藍くん私に触れないで‼




藍くんへ


藍くん、元気かしら。お母さんは元気よ。なんて言っても、もう信じてくれないよね。

ずっと、嘘ついていてごめんね。
藍くんのことだからきっと薄々気づいていたのよね。

この手紙を読んでるということはお母さんは今頃天国かな?

今までたくさん迷惑かけてごめんね。あなたのために、私は生きている間辛い想いばかりさせてしまったね。

なんにもしてあげられなくてごめんね。

貴方は貴方が思ってるよりもずっと、弱い子なのに、まもってあげられなくてごめんなさい。

今、いったい貴方がどこで何をしているのかも知らない。知ることはもう出来ないのかもしれない。

でも、今まで母さんにずっとついててくれたのだから、これからはもっと自由に生きていいのよ。

悪いことはしちゃダメだけど、今は貴方が幸せになってくれることだけが母さんの幸せ。

私が死ぬのは誰のせいでもないのよ。


貴方は優しい子だから、もしかしたら、自分を責めるときが来るのかもしれないけれど、そんなことはしなくていいからね。しちゃだめよ。
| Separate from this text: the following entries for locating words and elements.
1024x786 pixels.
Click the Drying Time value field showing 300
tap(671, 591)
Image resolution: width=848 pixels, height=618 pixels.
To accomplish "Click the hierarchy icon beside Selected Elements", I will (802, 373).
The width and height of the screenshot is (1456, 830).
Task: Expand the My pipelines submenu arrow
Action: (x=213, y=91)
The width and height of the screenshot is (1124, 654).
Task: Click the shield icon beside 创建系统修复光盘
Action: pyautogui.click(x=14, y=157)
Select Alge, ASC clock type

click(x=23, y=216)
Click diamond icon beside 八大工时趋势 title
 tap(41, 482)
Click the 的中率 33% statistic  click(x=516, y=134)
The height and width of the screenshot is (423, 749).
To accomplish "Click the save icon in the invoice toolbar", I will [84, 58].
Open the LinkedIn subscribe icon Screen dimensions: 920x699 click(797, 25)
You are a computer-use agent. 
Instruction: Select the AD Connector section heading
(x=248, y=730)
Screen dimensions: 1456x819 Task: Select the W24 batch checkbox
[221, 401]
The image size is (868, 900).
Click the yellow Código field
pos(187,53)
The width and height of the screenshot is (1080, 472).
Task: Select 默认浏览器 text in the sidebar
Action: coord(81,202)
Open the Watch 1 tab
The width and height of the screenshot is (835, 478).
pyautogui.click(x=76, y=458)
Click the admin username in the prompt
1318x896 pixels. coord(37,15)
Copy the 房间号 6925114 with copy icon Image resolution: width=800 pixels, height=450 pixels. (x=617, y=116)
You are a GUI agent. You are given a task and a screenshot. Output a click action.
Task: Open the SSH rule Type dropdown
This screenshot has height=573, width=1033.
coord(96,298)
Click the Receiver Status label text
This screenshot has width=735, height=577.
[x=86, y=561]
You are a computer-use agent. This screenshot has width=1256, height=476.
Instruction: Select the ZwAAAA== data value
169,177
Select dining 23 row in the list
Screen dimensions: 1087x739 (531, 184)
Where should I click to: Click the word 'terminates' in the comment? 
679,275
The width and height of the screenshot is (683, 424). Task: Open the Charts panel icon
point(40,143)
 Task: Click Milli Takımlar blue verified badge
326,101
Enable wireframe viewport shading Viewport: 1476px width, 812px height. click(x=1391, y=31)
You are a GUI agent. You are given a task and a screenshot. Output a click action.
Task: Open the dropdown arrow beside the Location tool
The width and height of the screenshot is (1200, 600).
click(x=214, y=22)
あなたは誰よりも幸せにならなくちゃいけない存在なんだから。

私のたった一人の大切な子なんだから。


自分を責めているのなら、幸せになってくれる償ってちょうだい。

間違っても、若いうちに母さんに会いに来たりしちゃだめよ。

母さん本気で怒るわよ。


ご飯はちゃんと食べて。好き嫌いしちゃだめよ。

学校も、遅刻しないで、ちゃんと行ってね。

お友だちも、これからは母さんのこと気にしないでたくさん作るの。

それから、素直に生きて。


お願いはきりがないけれど、とにかく、元気で居てくれれば、いいよ。


大好きな藍くん。

貴方の笑顔がいつでも見たかった。


病院ではいつも悲しそうな顔ばかりさせてしまった。
いつか、貴方がまた本当に笑ってくれる日を天国から見守っています。

貴方を笑顔にしてくれる人と、どうか離れないでいてね。

そして、幸せに生きてくださいね。